How did Henry Singleton take Teledyne from a new company to one of the biggest conglomerates of the twentieth century? What strategies did he use?
Henry Singleton was the co-founder of Teledyne. He founded the industrial conglomerate with a colleague at the age of 43, after working for other similar companies. Teledyne is currently involved in businesses ranging from aerospace electronics to digital imaging.
Find out how Henry Singleton built this company using aggressive growth strategies.
Henry Singleton: Building a Conglomerate
Founder Henry Singleton served as CEO from 1960 to 1986, taking it through three phases with very different activities:
- Rapid expansion of the conglomerate through acquisitions
- Aggressively buying back shares with the company’s free cash flow
- Spinning out its subsidiaries when performance began stagnating
Henry Singleton took advantage of the business dynamics that allowed conglomerates to grow and thrive. In 8 years ending in 1969, he purchased 130 companies in a wide range of industries, including specialty metals and insurance. Most companies were purchased using Teledyne stock.

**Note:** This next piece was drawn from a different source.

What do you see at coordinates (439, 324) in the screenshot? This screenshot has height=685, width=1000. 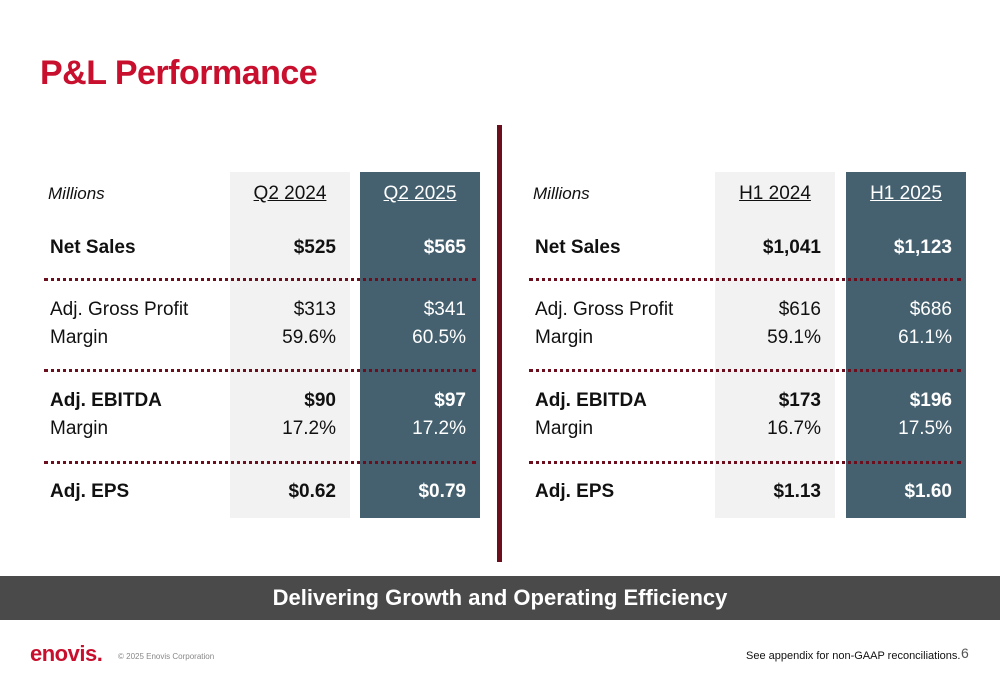 I see `cell-gross-profit-q2-2025: $341 60.5%` at bounding box center [439, 324].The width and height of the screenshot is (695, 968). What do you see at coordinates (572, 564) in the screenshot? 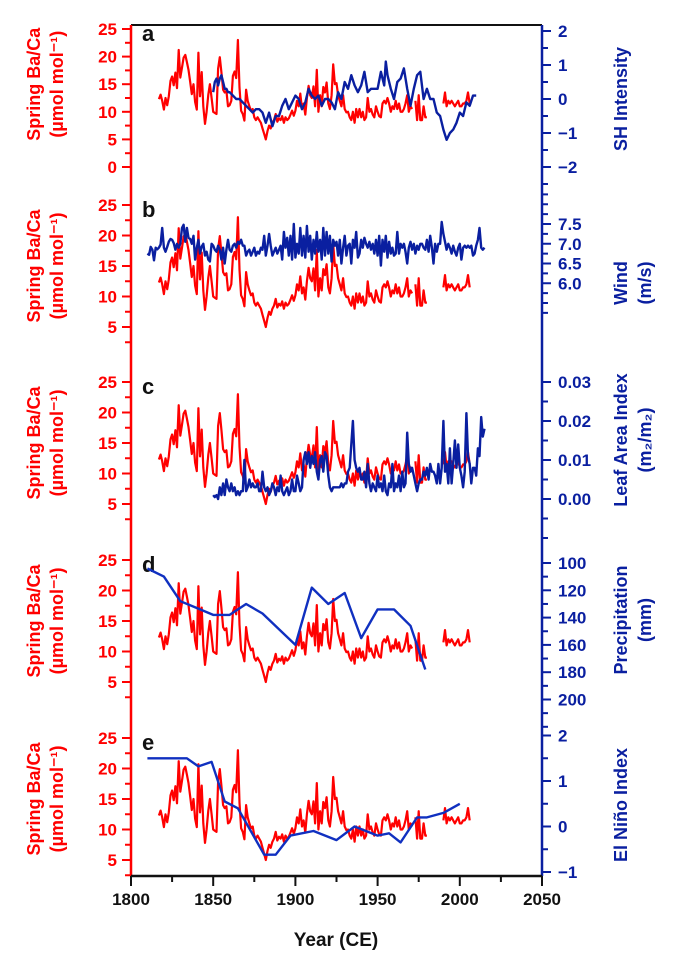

In 1967, Henry Singleton acquired Vasco Metals and promoted its president (and Singleton’s former roommate at the Naval Academy) George Roberts to president of Teledyne. As with Burke at Capital Cities, Roberts became the operating manager of Teledyne, freeing up Henry Singleton to focus on strategy and capital allocation.
In 1969, Teledyne’s stock began falling in P/E ratio, and acquisition prices began rising. Realizing that Teledyne’s stock would no longer be profitable for acquisitions, he laid off his acquisition team and never made another material acquisition. Instead, they turned their focus to increasing margins at business units. Through the 1970s and 1980s, Teledyne saw remarkably high return on assets of 20% or greater.
This generated remarkable free cash flow, which was used by Henry Singleton’s Teledyne in a series of aggressive share repurchases.
At the time, the conventional wisdom held that repurchases were done only by weak companies that lacked investment opportunities. But given Teledyne’s low P/E ratio and high acquisition prices, Singleton reasoned that the best use of cash was to repurchase shares. Over 12 years, he bought back a staggering 90% of Teledyne’s shares, becoming a pioneer in share repurchases as a financial strategy. As a result of share repurchases, from 1971 to 1984, Teledyne’s earnings per share grew by 40-fold.
Henry Singleton chose his acquired companies deliberately. Like Murphy at Capital Cities, Singleton had a financial benchmark for acquisitions—never paying more than 12 times earnings, and often paying single digit-multiples. In comparison, Teledyne’s stock price ranged from 20 to 50 times earnings, thus making many acquisitions a great deal.
Henry Singleton also chose to focus on companies that were profitable, growing, and in leading market positions. They were often in niche markets. He avoided acquiring struggling turnaround companies, a common target of other conglomerates at the time.
Henry Singleton’s share buybacks were in a class of its own in its level of aggression. Over 12 years, he bought back a staggering 90% of Teledyne’s shares, at one point buying over 20% in a single tender offer. He acted deliberately at opportune times, when Teledyne’s stock price was low; when interest rates were low, he would use debt to buy back stock.
In the era of conglomerates, the idea among many companies was that central headquarters could find large synergies among its subsidiaries. Thus, they employed armies of executives to conduct planning and strategy.
In contrast, Teledyne’s headquarters had fewer than 50 people, while its company employed over 40,000.
They even had a small board, featuring just 6 directors, including Henry Singleton.
Focus on Margins
Internally, the key metric was the Teledyne return, an average of cash flow and net income. For each business unit, this metric determined the general manager’s bonus compensation. Focusing on this internal metric helped Teledyne achieve best-in-class profitability and cash flow, which fueled their growth.
With Henry Singleton, Teledyne grew. He ensured the company’s growth by employing several strategies you see with other outsider CEOs: he kept decision making power limited to a few people, and participated in stock buybacks that let the company maintain ownership and grow profits.